The majority of people who suffer with food addiction are women; and the majority of those women are emotional eaters. The intense physical need to soothe feelings by eating can be overwhelming when the woman is under stress. The logical part of her brain is telling her, “you shouldn’t eat that”. But the craving is so strong that she struggles with resisting the urge. It’s a powerful mental and physical battle going on inside her. The greater the level of stimulation required by her opioid system to release dopamine, the more intense and persistent the craving.

This is why people who have normal opioid systems cannot understand those who are chronically obese. They wonder why overweight people don’t just change their habits, get exercise and eat right. To them, it seems so simple, right?

Unlike alcohol or drug addiction, many people who are food addicted don’t even realize it. They have no idea that there is a chemical component going on in their brain that is fighting tooth and nail to keep them eating the things they know aren’t good for them. Just like a smoker who has tried to quit a hundred times, a food addict will go through the same frustration and sense of defeat when they can’t break the food cycle.

So back to sobriety. Think about this: an alcoholic will always be an alcoholic, whether they are drinking or not. They still have a physical, chemical, and emotional temptation to get their need met by the addiction, to take the shortcut to feeling good.
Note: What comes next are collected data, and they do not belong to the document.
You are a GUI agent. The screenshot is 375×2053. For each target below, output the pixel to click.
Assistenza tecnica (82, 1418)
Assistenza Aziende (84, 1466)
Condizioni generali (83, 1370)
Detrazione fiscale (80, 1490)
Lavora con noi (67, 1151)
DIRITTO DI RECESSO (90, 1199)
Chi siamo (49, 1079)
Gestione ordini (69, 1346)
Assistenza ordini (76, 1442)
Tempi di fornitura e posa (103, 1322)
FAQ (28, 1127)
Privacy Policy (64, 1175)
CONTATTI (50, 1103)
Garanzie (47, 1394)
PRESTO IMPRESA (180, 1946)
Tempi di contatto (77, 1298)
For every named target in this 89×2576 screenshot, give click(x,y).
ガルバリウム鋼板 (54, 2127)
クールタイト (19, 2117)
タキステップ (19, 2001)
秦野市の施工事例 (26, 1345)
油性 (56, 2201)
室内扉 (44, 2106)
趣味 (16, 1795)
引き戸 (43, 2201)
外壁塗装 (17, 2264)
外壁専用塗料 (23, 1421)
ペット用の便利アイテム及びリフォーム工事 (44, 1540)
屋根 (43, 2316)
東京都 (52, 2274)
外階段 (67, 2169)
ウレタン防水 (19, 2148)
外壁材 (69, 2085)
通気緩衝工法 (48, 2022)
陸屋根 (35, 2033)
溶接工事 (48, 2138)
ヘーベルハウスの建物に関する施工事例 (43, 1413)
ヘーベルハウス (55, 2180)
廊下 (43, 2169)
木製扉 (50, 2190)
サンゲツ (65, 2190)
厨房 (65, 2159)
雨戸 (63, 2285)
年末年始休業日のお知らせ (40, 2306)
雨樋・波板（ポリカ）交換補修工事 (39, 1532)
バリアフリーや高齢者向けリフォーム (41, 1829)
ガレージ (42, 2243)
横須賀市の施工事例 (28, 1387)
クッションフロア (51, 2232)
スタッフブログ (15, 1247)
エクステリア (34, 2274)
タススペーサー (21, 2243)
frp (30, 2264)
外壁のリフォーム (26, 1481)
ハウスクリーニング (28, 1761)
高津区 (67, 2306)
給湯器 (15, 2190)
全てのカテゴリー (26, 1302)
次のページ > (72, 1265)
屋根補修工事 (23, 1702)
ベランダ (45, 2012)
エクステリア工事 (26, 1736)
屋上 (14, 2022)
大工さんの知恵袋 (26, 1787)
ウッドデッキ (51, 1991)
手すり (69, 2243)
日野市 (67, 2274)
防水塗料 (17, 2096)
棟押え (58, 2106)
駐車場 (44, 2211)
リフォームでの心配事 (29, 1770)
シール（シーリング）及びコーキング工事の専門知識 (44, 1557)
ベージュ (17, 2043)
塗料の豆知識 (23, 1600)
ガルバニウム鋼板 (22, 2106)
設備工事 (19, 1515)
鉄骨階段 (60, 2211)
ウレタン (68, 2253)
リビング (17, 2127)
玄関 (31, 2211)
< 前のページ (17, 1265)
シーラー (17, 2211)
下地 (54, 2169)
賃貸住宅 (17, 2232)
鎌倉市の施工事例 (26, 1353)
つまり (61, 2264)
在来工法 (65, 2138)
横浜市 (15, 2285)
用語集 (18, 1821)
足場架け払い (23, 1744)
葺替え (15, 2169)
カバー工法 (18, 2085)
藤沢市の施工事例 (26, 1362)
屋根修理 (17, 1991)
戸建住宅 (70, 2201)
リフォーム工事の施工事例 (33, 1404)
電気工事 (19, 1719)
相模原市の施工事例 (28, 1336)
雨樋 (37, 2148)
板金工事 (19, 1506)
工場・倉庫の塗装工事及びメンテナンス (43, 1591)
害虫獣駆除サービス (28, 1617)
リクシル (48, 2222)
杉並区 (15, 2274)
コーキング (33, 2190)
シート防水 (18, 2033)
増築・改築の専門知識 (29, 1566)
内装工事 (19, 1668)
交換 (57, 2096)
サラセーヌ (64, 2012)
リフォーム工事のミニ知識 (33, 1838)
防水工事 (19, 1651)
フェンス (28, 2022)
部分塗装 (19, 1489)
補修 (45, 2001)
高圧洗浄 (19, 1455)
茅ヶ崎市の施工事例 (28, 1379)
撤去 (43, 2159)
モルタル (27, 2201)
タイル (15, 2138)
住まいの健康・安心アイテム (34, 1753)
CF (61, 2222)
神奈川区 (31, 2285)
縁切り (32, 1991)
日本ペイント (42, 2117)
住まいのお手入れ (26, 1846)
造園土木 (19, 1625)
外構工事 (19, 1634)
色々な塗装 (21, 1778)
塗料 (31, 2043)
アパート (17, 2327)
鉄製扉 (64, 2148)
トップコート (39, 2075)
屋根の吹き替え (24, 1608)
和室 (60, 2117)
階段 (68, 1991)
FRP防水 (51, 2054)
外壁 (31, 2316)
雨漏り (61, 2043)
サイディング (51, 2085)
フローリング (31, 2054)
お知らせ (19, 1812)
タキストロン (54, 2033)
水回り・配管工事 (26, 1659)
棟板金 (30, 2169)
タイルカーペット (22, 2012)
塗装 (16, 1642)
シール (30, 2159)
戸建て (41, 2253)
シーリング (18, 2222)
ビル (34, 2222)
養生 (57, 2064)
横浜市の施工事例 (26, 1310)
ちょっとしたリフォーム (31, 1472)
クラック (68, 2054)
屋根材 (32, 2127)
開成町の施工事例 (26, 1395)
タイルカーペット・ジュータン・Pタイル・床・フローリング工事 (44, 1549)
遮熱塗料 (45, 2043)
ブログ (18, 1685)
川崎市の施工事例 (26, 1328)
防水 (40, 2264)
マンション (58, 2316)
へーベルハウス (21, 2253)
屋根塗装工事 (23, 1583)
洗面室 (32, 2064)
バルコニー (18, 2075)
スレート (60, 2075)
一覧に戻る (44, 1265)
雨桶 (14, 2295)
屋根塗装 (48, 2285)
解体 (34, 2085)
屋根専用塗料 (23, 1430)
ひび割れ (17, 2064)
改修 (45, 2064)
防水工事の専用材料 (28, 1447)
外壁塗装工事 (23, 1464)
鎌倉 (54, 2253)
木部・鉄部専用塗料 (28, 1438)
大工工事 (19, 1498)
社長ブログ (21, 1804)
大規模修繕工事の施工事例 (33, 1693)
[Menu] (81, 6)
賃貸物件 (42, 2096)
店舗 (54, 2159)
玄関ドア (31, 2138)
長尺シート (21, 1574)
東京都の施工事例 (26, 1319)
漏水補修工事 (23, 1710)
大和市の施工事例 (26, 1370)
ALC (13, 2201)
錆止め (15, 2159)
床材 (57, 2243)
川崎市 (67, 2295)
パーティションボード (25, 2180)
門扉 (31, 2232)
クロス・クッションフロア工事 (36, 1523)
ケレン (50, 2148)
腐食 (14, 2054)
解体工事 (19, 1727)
A recovering alcoholic has become convinced that to do so is destructive and that there are other ways to meet their needs. They replaced the alcohol with healthy habits that release “happy hormones” — like regularly working out to release endorphins; creating and reaching healthy goals to release dopamine; developing healthy relationships with healthy boundaries that lead to deep trust to release oxytocin; and getting adequate sleep to build seratonin. Addicts are usually characterized by breakdowns in these four areas, and they are positive things to do that set the foundation for lasting change.
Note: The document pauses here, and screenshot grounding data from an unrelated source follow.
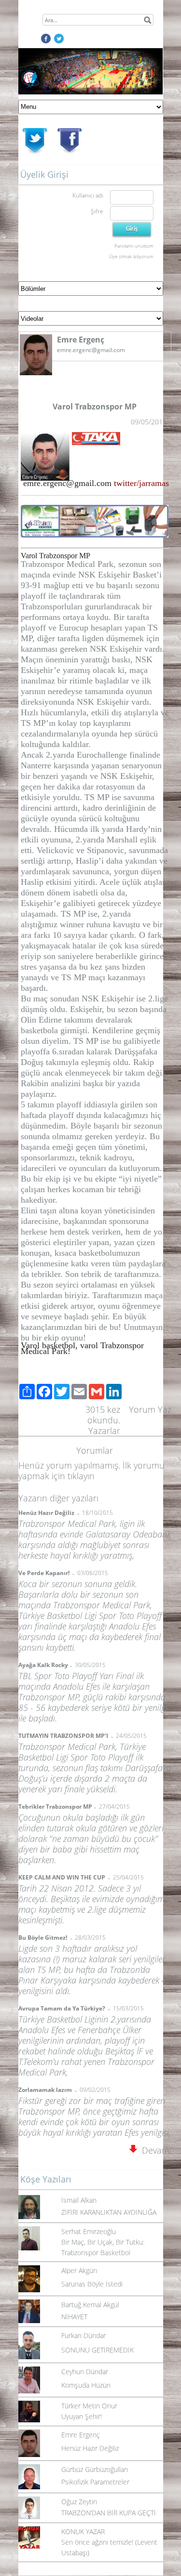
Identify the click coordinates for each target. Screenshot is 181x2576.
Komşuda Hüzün (86, 2385)
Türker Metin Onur (89, 2405)
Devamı (154, 2150)
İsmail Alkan (79, 2200)
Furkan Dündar (83, 2335)
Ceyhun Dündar (84, 2371)
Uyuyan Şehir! (81, 2416)
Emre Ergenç (80, 2434)
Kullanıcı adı (87, 195)
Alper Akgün (79, 2270)
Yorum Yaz (150, 1409)
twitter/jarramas (141, 483)
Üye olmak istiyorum (131, 256)
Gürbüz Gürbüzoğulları (94, 2469)
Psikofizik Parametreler (95, 2481)
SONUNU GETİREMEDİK (97, 2349)
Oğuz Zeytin (79, 2501)
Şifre (97, 211)
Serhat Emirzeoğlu (88, 2231)
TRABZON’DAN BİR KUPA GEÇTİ (108, 2512)
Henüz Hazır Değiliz (90, 2448)
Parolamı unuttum (133, 245)
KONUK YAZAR (83, 2531)
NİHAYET (74, 2316)
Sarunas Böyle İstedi (92, 2283)
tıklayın (81, 1476)
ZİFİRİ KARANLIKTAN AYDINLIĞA (108, 2212)
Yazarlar (104, 1430)
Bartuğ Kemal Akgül (90, 2304)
Food addicts often suffer from the same breakdowns in these areas. They don’t exercise, and have an bunch of self-talk excuses as to why. They feel defeated by their addiction and project that defeat to other areas of their lives, so they don’t set healthy goals and actively pursue them. They often have unhealthy interpersonal relationships in their lives, and don’t have the tools to fix those relationships, which result in isolation and a lack of support for their efforts to make positive changes. The combination of all the above results in not making enough time for sleep, insomnia, disturbed dreaming, restless sleep, and not enough REM (deep) sleep.

In order for a food addict to achieve lasting change, they must have support from others who have been where they are. They must develop healthy relationships that build trust, so that they have support when they begin the long road to sobriety.

it’s why I talk so openly about these things. I’ve come to accept the fact that I am addicted to sugar and fats and carbohydrates. That I sometimes fall off the wagon, and that I need help getting back on, that I cannot make lasting change alone. Now that I know I am an addict, I refuse to use that knowledge as an excuse to continue behaving in unhealthy ways. It doesn’t define who I am– it just gives me a handle to know what it is that I struggle with and why I do some of the things I do.